MTHFR Polymorphisms and Carcinogen DNA Damage in the Lung

Abstract

PP-30-157 Background/Aims: Methylenetetrahydrofolate reductase, MTHFR, is involved in the process of deoxyribonucleic acid (DNA) methylation and DNA synthesis, both implicated in carcinogenesis. Polymorphisms in MTHFR gene, C677T and A1298C, are associated with an elevated and/or decreased cancer risk, yet little is known about DNA damage in target lung tissue in human populations.
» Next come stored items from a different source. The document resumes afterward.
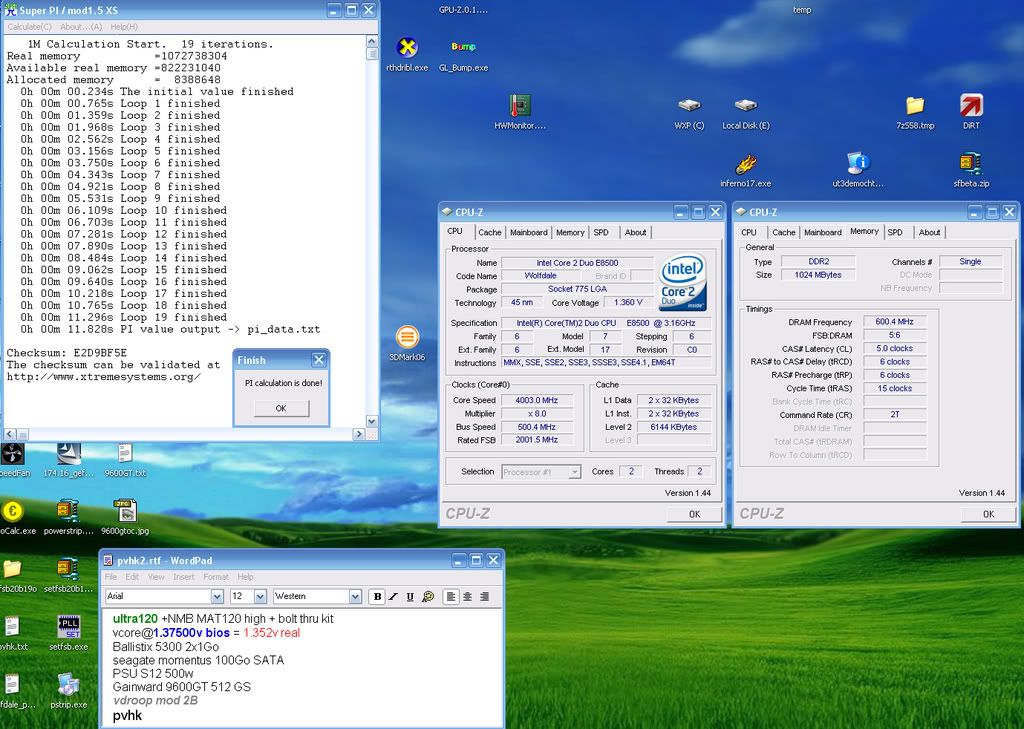Open the Calculate(C) menu in Super PI
This screenshot has height=729, width=1024.
tap(29, 26)
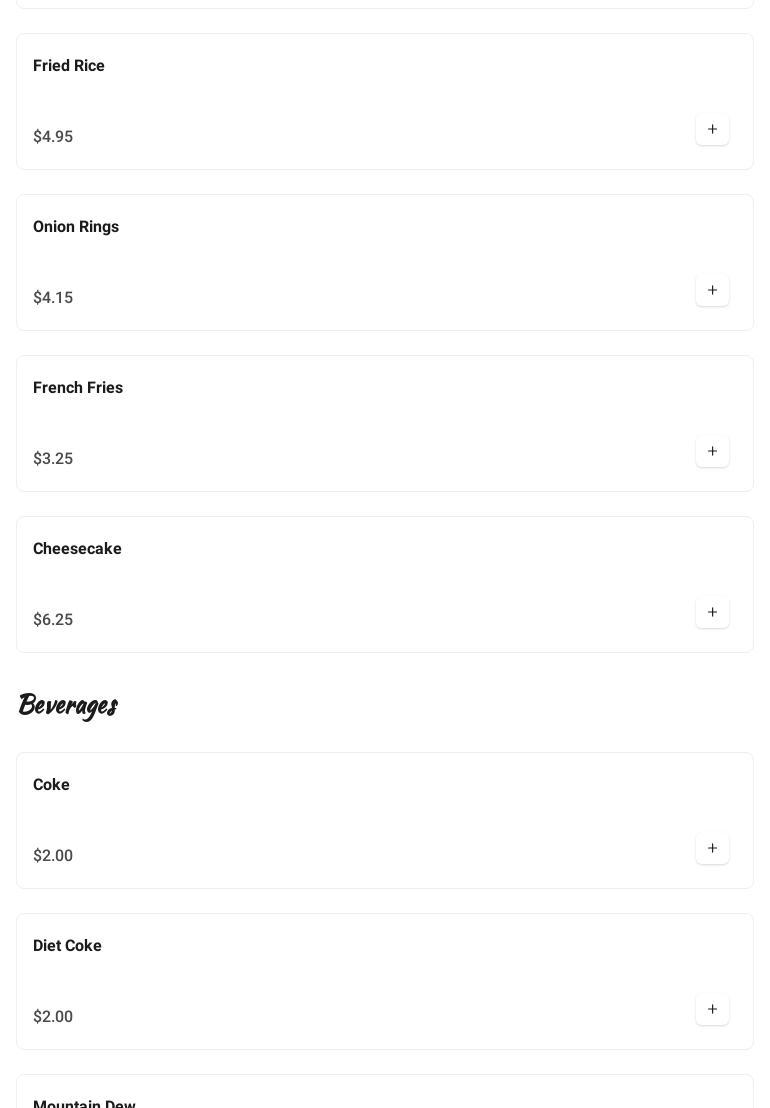Image resolution: width=770 pixels, height=1108 pixels.
Task: Click the $3.25 French Fries price
Action: coord(53,459)
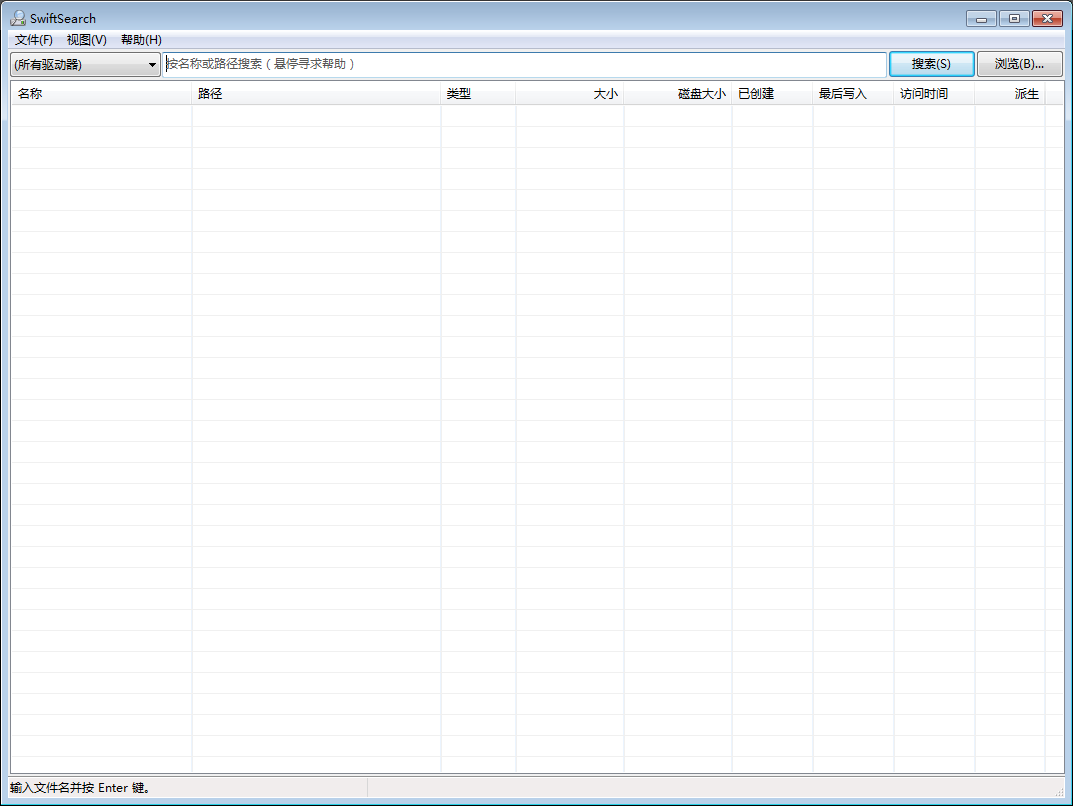
Task: Minimize the SwiftSearch window
Action: [x=982, y=18]
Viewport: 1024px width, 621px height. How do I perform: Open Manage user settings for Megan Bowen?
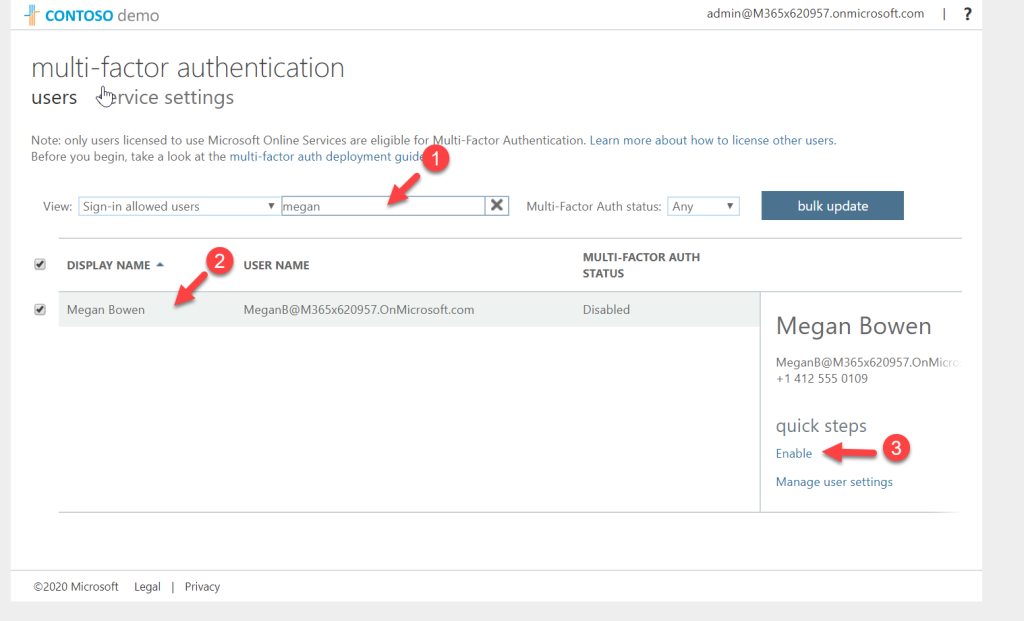(x=834, y=481)
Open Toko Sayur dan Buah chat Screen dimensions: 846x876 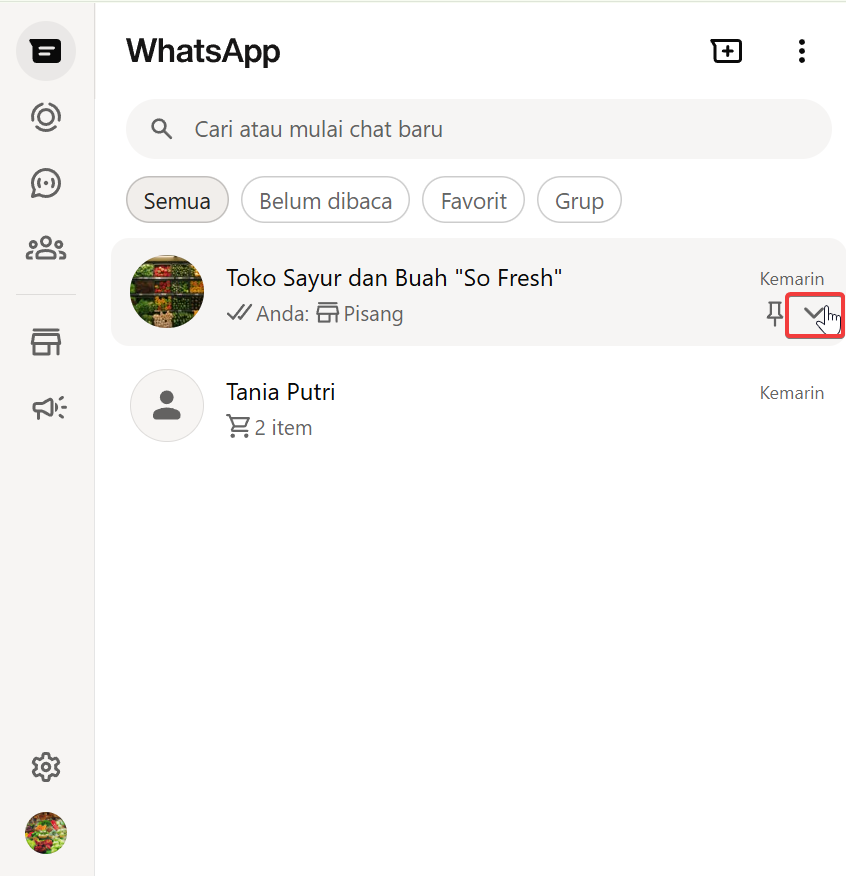(450, 292)
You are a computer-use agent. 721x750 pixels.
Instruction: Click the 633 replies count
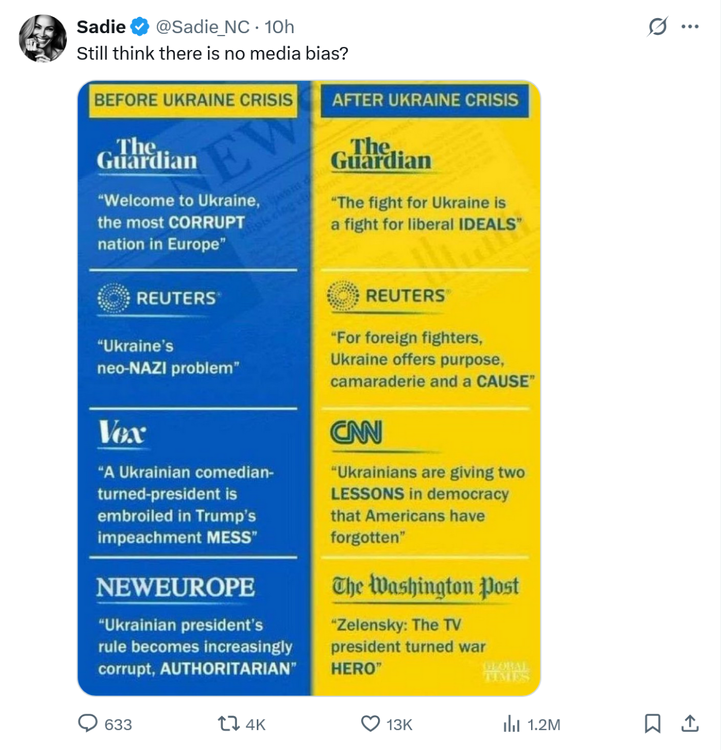(x=118, y=724)
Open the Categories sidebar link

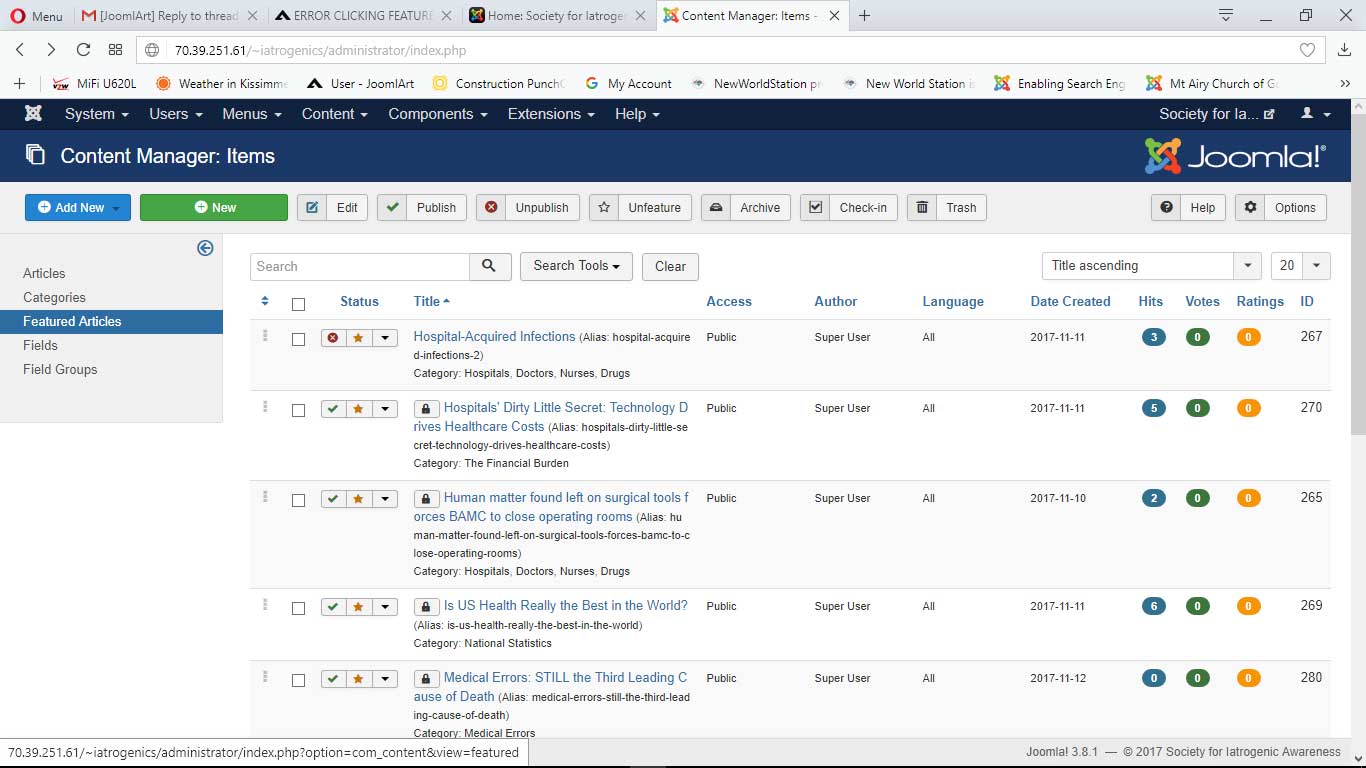(54, 297)
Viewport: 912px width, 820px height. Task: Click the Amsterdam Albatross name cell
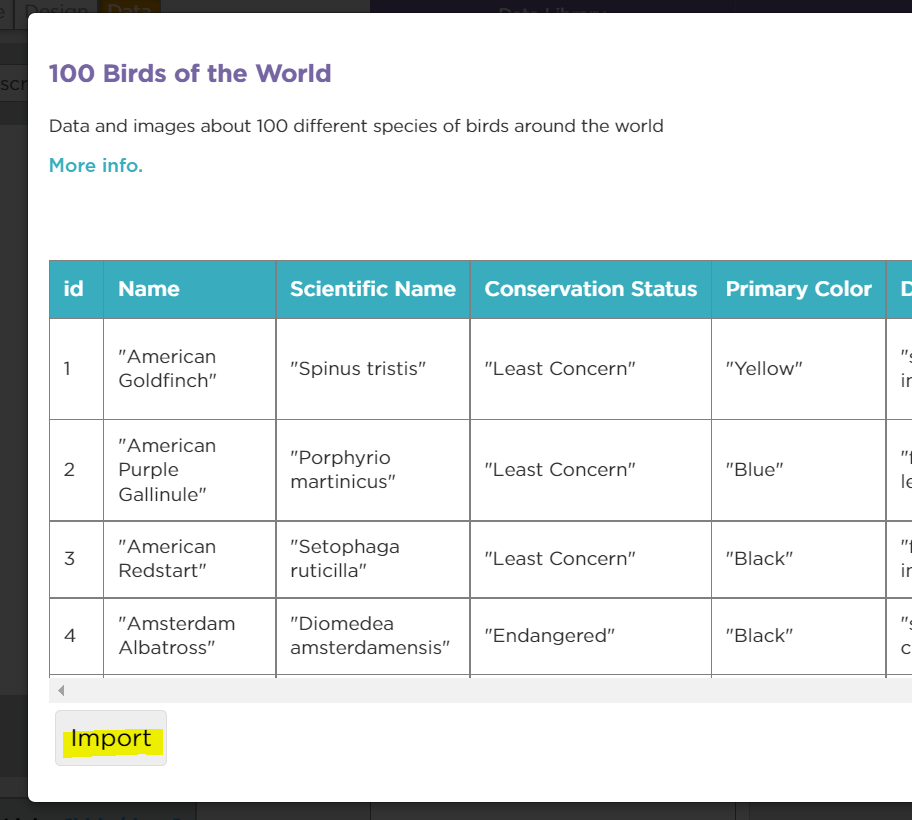tap(177, 636)
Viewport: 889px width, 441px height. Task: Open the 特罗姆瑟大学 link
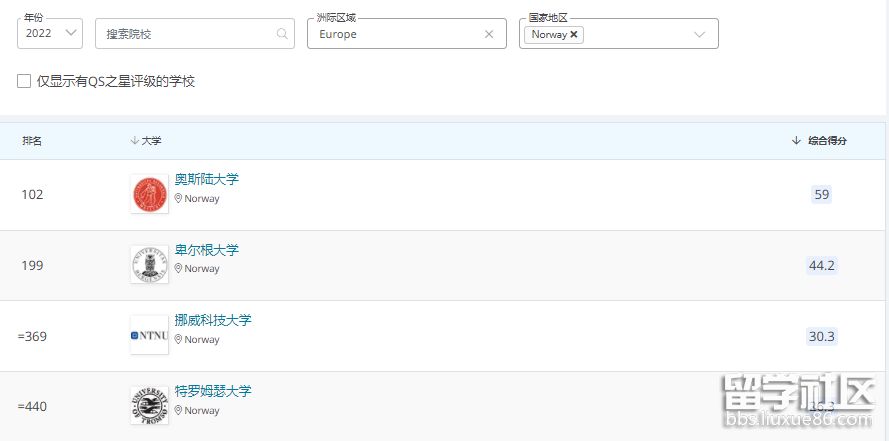[x=213, y=391]
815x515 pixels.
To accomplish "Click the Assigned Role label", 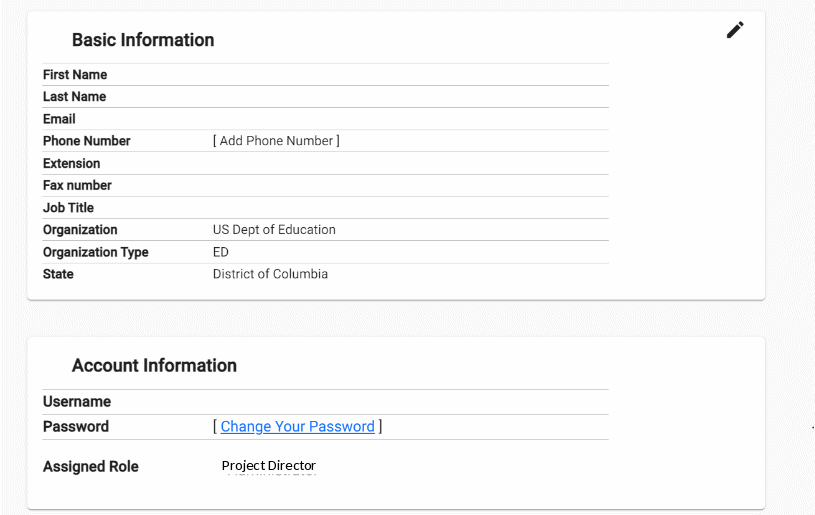I will point(91,467).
Methods: DNA adducts in lung tissue and 5 polymorphic metabolic genotypes (GSTM1, GSTP1, GSTT1, NAT2, and MTHFR) were determined by using 32P-postlabeling assay and PCR techniques from 102 lung cancer patients undergoing resection for stage I-II lung cancer at Massachusetts General Hospital in Boston, MA. The independent effects of MTHFR polymorphisms on DNA lung adduct were assessed using multiple regression analysis, adjusting for covariates and other genotypes. Results: DNA lung adduct levels significantly increased by 64.4% (95% confidence interval [CI]: 3.0%–162.4%) for the 1298AC+CC genotype versus 1298AA and by 122.4% (95% CI: 1.7%–386.5%) for the combined heterozygous and homozygous variant genotypes versus 1298AA and 677CC, respectively. No association was seen with polymorphism of MTHFR C677T. After adjusting for potential confounders, as well as for other metabolic gene variants, the MTHFR 1298AC+CC had significantly enhanced levels of lung adducts by 109.9% (95% CI: 19.8%–267.8%). Conclusion: We found an association between increased DNA adduct levels with the MTHFR A1298C gene polymorphism, suggesting a potential effect of DNA methylation via MTHFR on DNA damage in the target lung tissue.